The DEA’s own Administrative Law Judge applied a “medical use” standard in the first two contested scheduling proceedings under the CSA: the first marijuana petition and the proceeding for the emergency scheduling of MDMA. The politically appointed Administrator reversed his recommendations in both cases. In the MDMA proceeding, the Administrator rejected the ALJ’s findings, equating “medical use” with “approved by the FDA”. The Court of Appeals (Grinspoon, First Circuit,1987) rejected this interpretation and remanded the case for further consideration.
If the courts were to require the DEA to use a medical use standard instead of a medical value standard, rescheduling of marijuana and MDMA would necessarily follow, allowing them to be sold through normal medical channels; and the rescheduling of psilocybin, LSD, mescaline, and possibly heroin and ibogaine would be likely. These drugs, while having no, or little, current medical use, could be covered by a “but for…” argument. Each of them had thriving medical use and widespread favorable medical reporting before they were classified as Schedule I drugs. But for that classification, their medical use would probably be common today. Heroin, for instance, is routinely used in many countries with developed, sophisticated medical systems. This information would be probative in a rescheduling action. If coupled with expert opinions about the scope of its use by American physicians and pharmacologists, it should be persuasive.
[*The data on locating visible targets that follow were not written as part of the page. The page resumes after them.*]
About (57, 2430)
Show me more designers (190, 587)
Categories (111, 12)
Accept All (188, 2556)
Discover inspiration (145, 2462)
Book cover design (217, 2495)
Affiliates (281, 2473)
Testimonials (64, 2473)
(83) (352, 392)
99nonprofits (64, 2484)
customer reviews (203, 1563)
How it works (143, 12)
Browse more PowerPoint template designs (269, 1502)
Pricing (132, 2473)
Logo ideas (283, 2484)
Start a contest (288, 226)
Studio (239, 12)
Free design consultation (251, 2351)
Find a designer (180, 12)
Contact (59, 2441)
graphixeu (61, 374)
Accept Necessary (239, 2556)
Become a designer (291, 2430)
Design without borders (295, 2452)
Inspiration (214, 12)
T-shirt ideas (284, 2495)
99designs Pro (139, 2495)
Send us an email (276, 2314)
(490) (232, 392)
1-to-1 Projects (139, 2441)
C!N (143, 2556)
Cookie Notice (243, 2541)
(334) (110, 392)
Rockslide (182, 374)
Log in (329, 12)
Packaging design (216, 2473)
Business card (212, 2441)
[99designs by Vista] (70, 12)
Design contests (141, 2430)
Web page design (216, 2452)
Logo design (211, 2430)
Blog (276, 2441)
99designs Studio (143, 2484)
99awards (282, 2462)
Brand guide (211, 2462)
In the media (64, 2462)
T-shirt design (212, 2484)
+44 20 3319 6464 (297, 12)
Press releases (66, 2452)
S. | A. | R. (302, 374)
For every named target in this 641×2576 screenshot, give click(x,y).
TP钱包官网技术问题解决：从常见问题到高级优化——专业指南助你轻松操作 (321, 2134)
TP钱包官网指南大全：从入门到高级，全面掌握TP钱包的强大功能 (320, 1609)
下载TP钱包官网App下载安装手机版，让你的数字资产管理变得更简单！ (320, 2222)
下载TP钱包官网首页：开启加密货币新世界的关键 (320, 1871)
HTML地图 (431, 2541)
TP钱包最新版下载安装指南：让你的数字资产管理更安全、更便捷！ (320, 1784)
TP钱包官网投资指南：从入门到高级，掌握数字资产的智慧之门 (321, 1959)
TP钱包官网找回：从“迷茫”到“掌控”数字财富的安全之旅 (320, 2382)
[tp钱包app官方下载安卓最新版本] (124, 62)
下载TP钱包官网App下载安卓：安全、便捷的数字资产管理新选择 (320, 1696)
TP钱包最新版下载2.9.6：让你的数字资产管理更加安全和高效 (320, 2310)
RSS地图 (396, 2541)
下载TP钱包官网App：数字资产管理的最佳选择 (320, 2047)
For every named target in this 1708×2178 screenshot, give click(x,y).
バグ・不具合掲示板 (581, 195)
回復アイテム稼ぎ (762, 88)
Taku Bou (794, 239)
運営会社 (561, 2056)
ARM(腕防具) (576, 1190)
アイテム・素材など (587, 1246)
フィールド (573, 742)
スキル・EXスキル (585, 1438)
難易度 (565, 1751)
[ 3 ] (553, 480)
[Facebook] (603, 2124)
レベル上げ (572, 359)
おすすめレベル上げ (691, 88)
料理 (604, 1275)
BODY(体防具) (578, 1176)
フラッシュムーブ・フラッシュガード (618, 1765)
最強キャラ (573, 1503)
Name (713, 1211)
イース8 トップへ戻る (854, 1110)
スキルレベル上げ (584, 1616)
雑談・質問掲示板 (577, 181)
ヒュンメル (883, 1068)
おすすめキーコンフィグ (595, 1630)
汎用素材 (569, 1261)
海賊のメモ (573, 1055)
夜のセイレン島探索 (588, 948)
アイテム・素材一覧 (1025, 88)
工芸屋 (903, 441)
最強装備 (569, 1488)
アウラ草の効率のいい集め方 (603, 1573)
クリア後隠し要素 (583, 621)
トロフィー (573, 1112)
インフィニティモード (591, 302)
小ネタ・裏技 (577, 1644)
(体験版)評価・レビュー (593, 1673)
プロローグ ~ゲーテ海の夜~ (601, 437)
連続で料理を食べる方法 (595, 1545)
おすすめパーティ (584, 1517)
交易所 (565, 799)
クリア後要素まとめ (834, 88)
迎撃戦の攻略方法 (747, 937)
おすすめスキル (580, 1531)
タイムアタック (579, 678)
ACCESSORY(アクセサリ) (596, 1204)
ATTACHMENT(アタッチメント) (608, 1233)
Since the passage of the CSA medical use of marijuana has blossomed even while forbidden. Thousands of refereed medical papers have been published, its effectiveness. Sixteen jurisdictions have enacted medical marijuana laws, and well over a million patients now regularly use medical marijuana under those laws. The undercover illegal use by patients in other states could easily double that total.
Marijuana has now met the statutory requirements that necessitate its removal from the absolute prohibition of Schedule I. It has been shown to be qualified as a drug available for a doctor’s prescription just like OxyCotin, cocaine, and methamphetamine. All that is necessary is for the DEA to apply the law as written.